== Segment start ==

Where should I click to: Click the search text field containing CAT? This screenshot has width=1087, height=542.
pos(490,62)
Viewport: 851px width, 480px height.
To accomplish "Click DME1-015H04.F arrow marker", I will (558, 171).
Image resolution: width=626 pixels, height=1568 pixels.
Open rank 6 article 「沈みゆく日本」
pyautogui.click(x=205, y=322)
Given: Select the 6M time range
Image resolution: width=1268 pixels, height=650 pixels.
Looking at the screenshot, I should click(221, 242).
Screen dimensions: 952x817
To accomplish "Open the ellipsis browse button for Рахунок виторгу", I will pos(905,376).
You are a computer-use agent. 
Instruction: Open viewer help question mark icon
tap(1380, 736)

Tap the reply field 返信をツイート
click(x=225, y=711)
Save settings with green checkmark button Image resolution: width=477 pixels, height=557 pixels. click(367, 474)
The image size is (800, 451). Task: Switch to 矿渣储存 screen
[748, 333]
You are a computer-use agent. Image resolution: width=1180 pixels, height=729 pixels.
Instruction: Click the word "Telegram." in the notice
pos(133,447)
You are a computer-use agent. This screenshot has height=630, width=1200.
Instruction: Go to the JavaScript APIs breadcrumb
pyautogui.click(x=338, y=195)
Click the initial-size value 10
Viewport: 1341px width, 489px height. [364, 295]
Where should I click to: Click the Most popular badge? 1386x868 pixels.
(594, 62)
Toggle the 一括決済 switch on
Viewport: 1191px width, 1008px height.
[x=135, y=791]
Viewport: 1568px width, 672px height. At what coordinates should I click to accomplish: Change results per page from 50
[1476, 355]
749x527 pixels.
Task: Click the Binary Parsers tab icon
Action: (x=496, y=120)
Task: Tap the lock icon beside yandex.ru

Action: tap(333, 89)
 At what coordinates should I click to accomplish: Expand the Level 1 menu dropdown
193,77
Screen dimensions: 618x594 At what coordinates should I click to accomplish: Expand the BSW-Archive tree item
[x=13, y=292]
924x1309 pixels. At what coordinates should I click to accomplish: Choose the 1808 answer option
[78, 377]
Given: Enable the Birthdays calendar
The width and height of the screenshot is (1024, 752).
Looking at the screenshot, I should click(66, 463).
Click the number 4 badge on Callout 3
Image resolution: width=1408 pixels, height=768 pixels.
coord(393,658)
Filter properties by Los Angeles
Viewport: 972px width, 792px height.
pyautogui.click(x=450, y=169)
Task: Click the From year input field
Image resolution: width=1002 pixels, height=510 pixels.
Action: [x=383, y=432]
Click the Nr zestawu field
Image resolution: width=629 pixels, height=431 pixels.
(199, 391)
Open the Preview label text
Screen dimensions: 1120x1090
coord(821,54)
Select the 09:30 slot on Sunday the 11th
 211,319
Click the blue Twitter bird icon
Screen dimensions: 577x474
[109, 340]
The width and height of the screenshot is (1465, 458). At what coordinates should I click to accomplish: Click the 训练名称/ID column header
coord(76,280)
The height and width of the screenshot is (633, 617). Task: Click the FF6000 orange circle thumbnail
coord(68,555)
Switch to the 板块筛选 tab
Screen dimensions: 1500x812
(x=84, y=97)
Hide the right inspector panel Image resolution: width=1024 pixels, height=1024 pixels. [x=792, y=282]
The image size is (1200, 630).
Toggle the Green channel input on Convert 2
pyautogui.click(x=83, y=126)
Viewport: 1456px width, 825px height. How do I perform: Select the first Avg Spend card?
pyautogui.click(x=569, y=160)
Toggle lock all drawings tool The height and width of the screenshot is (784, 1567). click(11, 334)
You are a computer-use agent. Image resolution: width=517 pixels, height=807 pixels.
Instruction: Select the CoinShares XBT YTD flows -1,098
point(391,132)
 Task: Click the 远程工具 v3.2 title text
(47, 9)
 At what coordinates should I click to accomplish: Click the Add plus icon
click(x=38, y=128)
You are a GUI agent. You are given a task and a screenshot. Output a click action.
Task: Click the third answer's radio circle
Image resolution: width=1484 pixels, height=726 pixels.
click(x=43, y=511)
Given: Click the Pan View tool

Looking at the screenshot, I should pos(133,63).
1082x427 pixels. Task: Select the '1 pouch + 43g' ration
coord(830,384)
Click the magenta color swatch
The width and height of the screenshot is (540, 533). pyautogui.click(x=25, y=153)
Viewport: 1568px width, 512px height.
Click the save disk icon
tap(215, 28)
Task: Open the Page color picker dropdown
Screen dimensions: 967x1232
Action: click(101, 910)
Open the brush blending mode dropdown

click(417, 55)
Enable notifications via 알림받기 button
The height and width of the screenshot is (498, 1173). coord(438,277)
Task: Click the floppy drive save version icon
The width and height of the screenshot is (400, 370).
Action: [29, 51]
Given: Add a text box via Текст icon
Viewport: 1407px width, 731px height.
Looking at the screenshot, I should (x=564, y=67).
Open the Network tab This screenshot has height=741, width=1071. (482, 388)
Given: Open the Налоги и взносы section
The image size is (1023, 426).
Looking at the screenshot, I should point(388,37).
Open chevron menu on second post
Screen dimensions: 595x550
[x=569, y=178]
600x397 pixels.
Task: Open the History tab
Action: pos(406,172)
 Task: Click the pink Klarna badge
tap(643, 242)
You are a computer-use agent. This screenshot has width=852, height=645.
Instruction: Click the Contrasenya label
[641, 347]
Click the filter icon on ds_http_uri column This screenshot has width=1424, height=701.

== Segment end ==

- PROBLEM TO WORK ON:
Say how many lines of the data hold the word "will", and leave out everything but the number.

- SOLUTION:
2